SET PROBLEM: Copy out the data below line for line, leaving out the pictures.

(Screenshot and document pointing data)
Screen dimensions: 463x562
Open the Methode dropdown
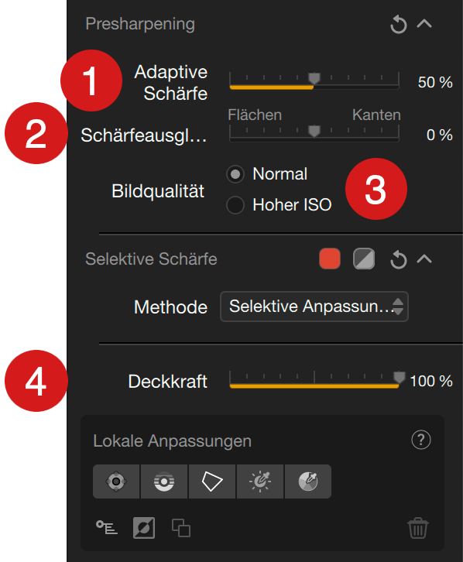tap(314, 307)
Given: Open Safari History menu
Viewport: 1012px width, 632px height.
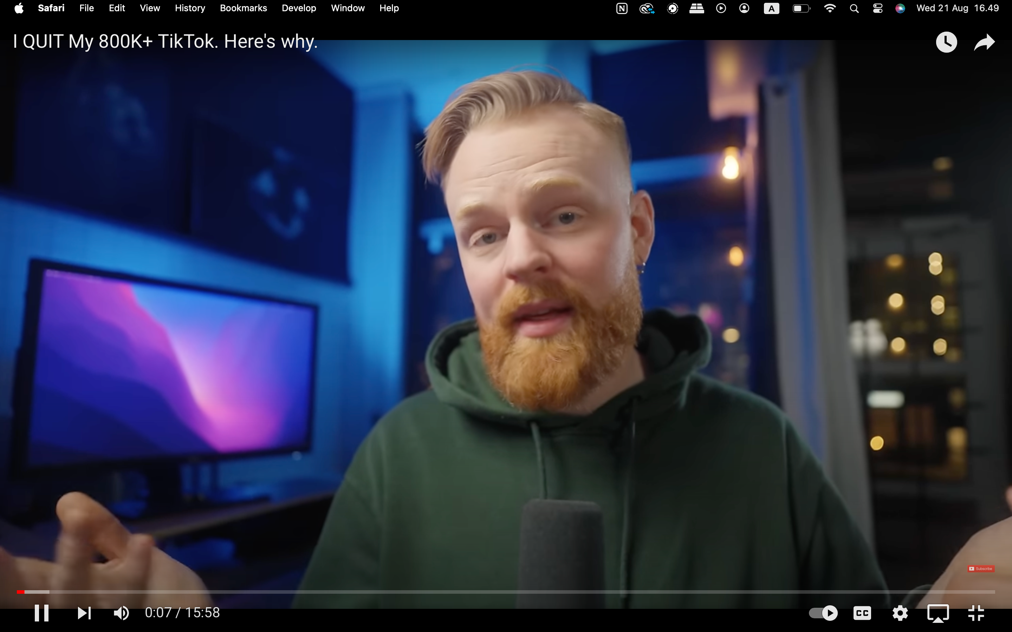Looking at the screenshot, I should (190, 8).
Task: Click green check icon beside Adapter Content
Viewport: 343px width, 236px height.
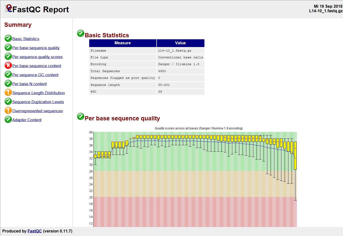Action: tap(8, 120)
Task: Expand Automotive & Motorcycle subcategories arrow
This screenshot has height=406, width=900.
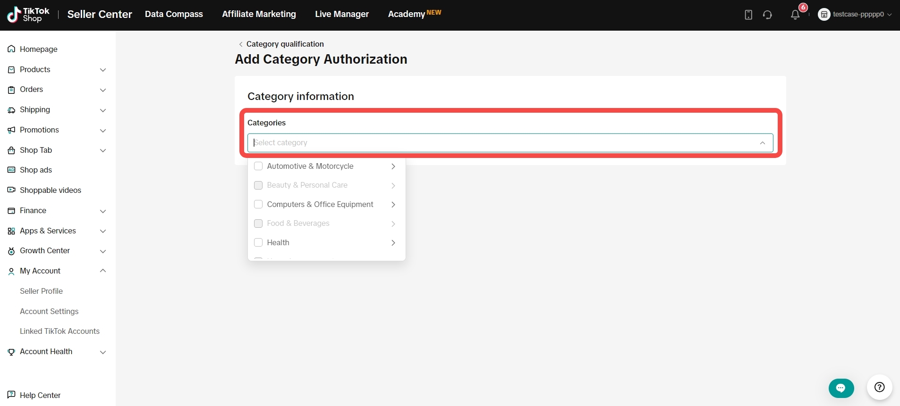Action: click(x=393, y=166)
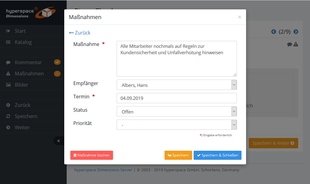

COMPLETE ANSWER:
Screen dimensions: 463x562
Open the Methode dropdown
tap(314, 307)
Given: Open Safari History menu
Viewport: 1012px width, 632px height.
Looking at the screenshot, I should (190, 8).
Task: Click green check icon beside Adapter Content
Viewport: 343px width, 236px height.
Action: tap(8, 120)
Task: Expand Automotive & Motorcycle subcategories arrow
This screenshot has height=406, width=900.
Action: click(x=393, y=166)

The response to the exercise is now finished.